● **Article**
"""

“How wonderful, how marvelous, how perfect, how complete.

Everything in existence is just like this.”

Buddha

Notes on the Satsang with Sahajananda

Watch the satsang here. Find notes from all of Sahaja’s satsangs here.

The following notes are offered to support your understanding of the satsang Sahajananda presented on June 15, 2020. This satsang is the ninth in a series of ten talks which together make up a program called Inner Non-Violent Revolution: A Free Online Course on Self-Awareness.

Note that this is not a transcript and should not be seen as an alternative to viewing the satsang itself (available here). If you don’t watch the satsang, you will likely miss the context for the ideas presented here and will therefore not grasp their subtleties. And, as importantly, you will miss Sahaja’s transmission. The word satsang comes from the Sanskrit words sat (“truth”) and sangha (“association”) and refers to “associating with truth,” or “being in the company of the wise.” By being in Sahaja’s company via watching the video of the satsang, you will be receiving the teachings directly from him and you may understand them on a deeper level.

"""

● **Exercise 1**
Answer these questions using the satsang notes:
(a) On what date did Sahajananda present the satsang?
(b) What is the name of the program that the series of ten talks makes up?
(c) What does the Sanskrit word sat mean?
● **Exercise 2**
Retype everything in the satsang notes from "The following notes" down to "Course on Self-Awareness.".

● **Collected material**
"""

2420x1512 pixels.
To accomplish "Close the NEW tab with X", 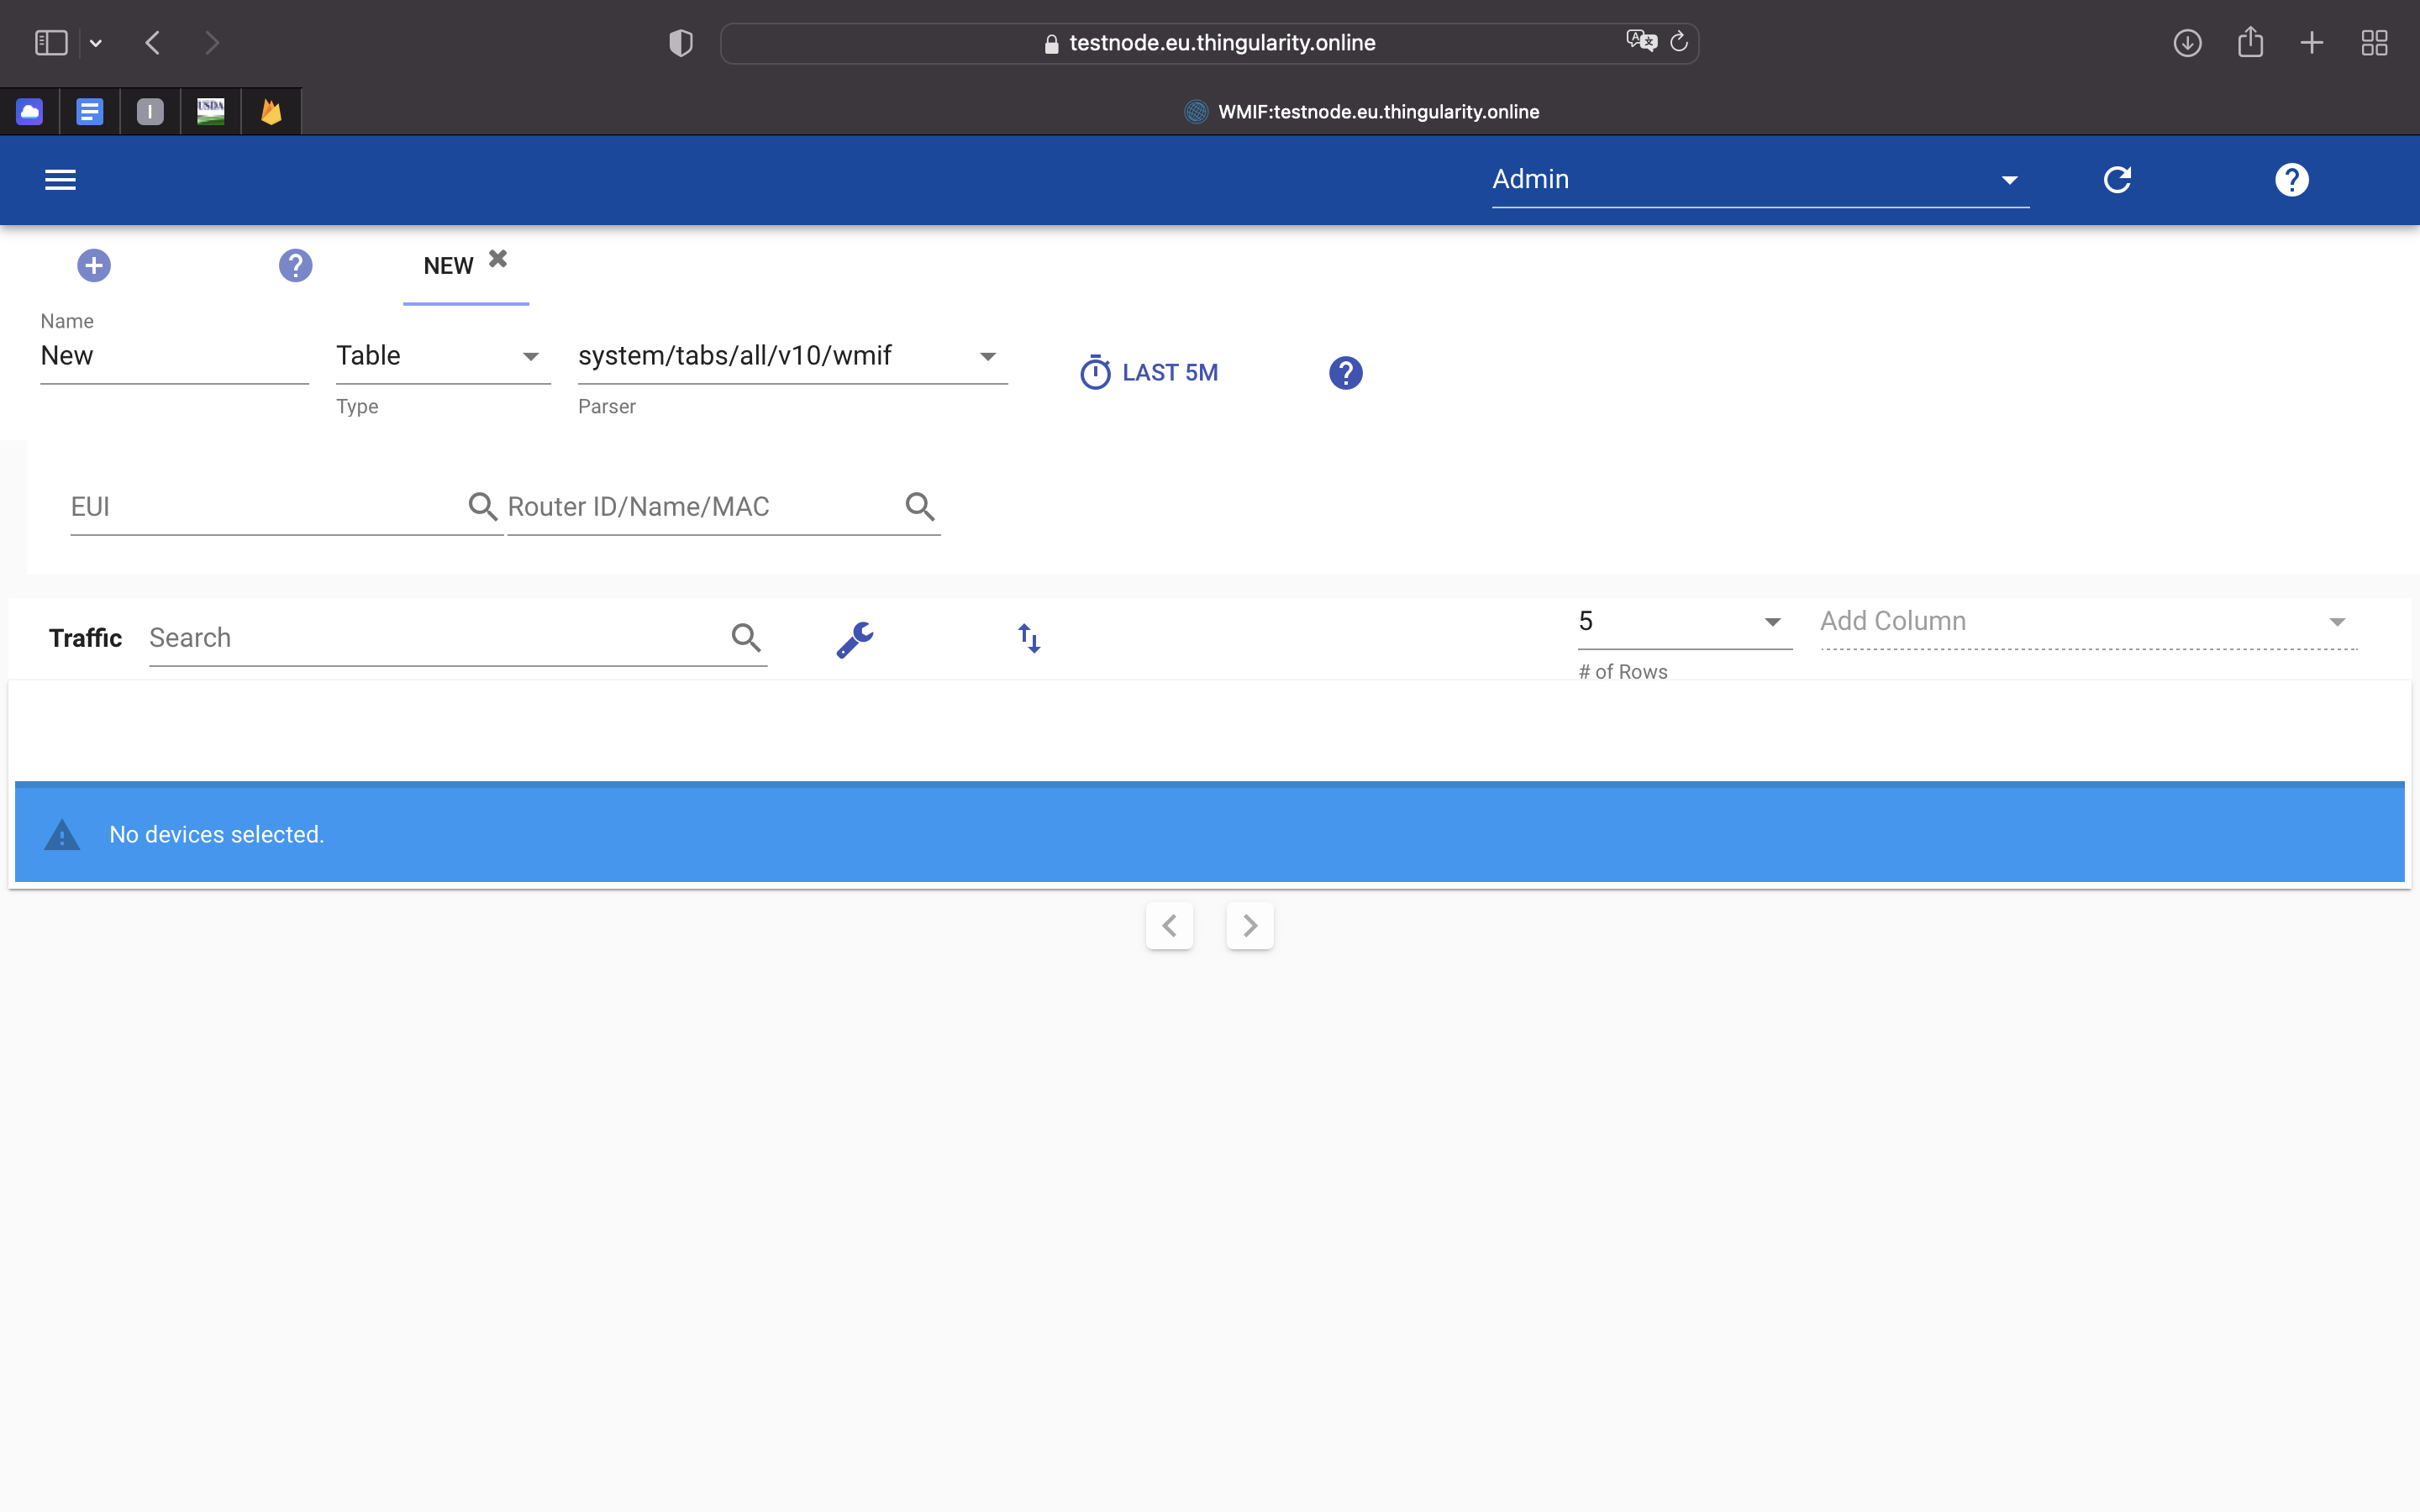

"""

● **Output 1**
(a) June 15, 2020
(b) Inner Non-Violent Revolution: A Free Online Course on Self-Awareness
(c) Truth

● **Output 2**
The following notes are offered to support your understanding of the satsang Sahajananda presented on June 15, 2020. This satsang is the ninth in a series of ten talks which together make up a program called Inner Non-Violent Revolution: A Free Online Course on Self-Awareness.